Llovía. Era diciembre. Hacía un frío cortante que te hería el trozo de piel que no llevases tapado. Las dos agujas coincidieron en las once y aún estaba sin cenar. No lo pensé. Entré y busqué una mesa pequeña. Salvo dos, todas estaban ya vacías, a mi dis-posición. -Le traigo la carta antes de que cierre cocina. Dese prisa en elegir.- Me instó un camarero oscuro e intrigante, vestido absolutamente de negro. -Tomaré…, un Ramen de Cocido y un Tataki de Atún Rojo… Y de postre un Cúrcuma Latte.
Veinte minutos después, al levantar la vista un instante del plato, solo, estaba solo. Deseaba otra cerveza y no había nadie tras la barra a quien pedírsela. Esperé unos instantes y, a media voz, exclamé: -¡Hola!, ¿hay alguien?, quiero otra cerveza.
El resplandor de un fogonazo asomó por el hueco de la puerta de la cocina, acompañado de un chirriante sonido metálico como el que producen dos espadas al chocar, lo que provocó en mí una actitud de atención recelosa, alejada aún de la preocupación.
Me levanté y atravesé la sala seguro de mí mismo, con cierta petulancia rozando la soberbia por el abandono de mi servicio y, sin dudarlo, me dirigí a la zona de la barra cercana a la cocina.
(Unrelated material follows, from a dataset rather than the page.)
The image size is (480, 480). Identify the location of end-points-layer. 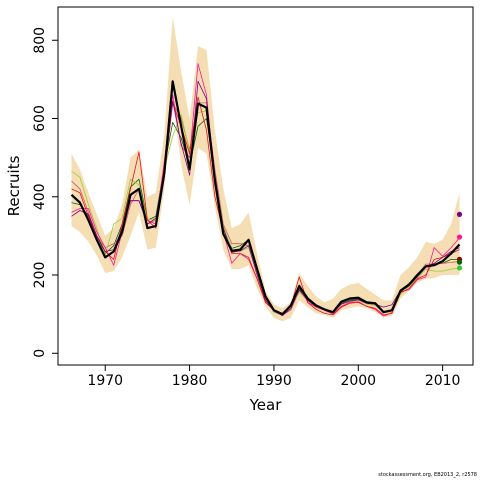
(460, 241).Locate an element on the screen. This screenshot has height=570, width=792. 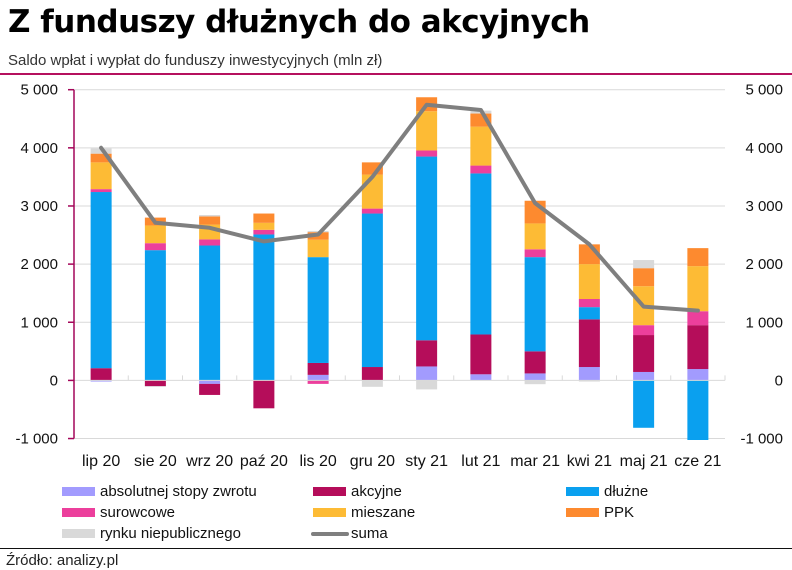
x-tick-label: lip 20 is located at coordinates (101, 462).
Justo antes de alcanzar la posición, un terrorífico aullido áspero y destemplado consiguió que mis pies se quedasen clavados y pasé de desconfiar a intranquilizarme. -Uno, dos, tres, cuatro…, diez.- Conté hasta diez antes de mover algún músculo y el silencio, más negro y espeso que un café turco, se hizo patente en todo el local. La música ambiente había dejado de sonar hacía ya algunos segundos, pero mi actitud envalento-nada al principio y temerosa en estos momentos, no había permitido que me diese cuenta de ello.
Di dos pasos y, protegiéndome tras la barra, intenté atisbar por el hueco de la puerta qué estaba sucediendo allí dentro, cuando, una vez más de forma súbita, el espacio se llenó de aquel maligno sonido de dos cuchillos rozándose uno contra otro, que provocó un instantáneo respingo en todo mi cuerpo.
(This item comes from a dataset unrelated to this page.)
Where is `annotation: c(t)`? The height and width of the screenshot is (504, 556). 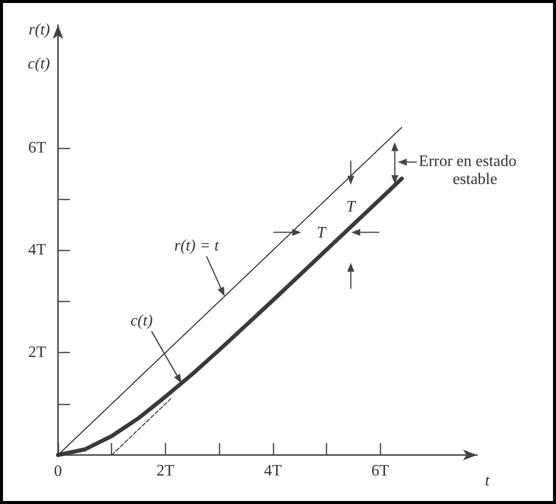 annotation: c(t) is located at coordinates (142, 321).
Giré en derredor buscando algo semejante a mí que me proporcionase mayor seguridad. No lo encontré. Aquel barrio de Malasaña tenía mala fama. Un caso de asesinato sin resolver, se lo había dado. El titular del periódico y aquella foto de la víctima con la cabeza abierta por el hachazo de su asesino, subieron a la superficie de mi memoria sin hacer descompresión, inundando mis venas de una tibia adrenalina.
No se por qué rodeé la esquina de la barra y empujé la puerta de la cocina. Las luces parpadearon dos veces y se apagaron. Todo estaba en calma, aparentemente… Los fogones refulgían encendidos, las ollas hervían burbujeantes, un grifo abierto derramaba agua sobre el fregadero, un sangrante costillar de cerdo sobre una tabla… Todo estaba donde debía estar, pero… Faltaba el hacha con el que se trocean esas piez… Un rojizo silencio me inundó a las doce…, para siempre.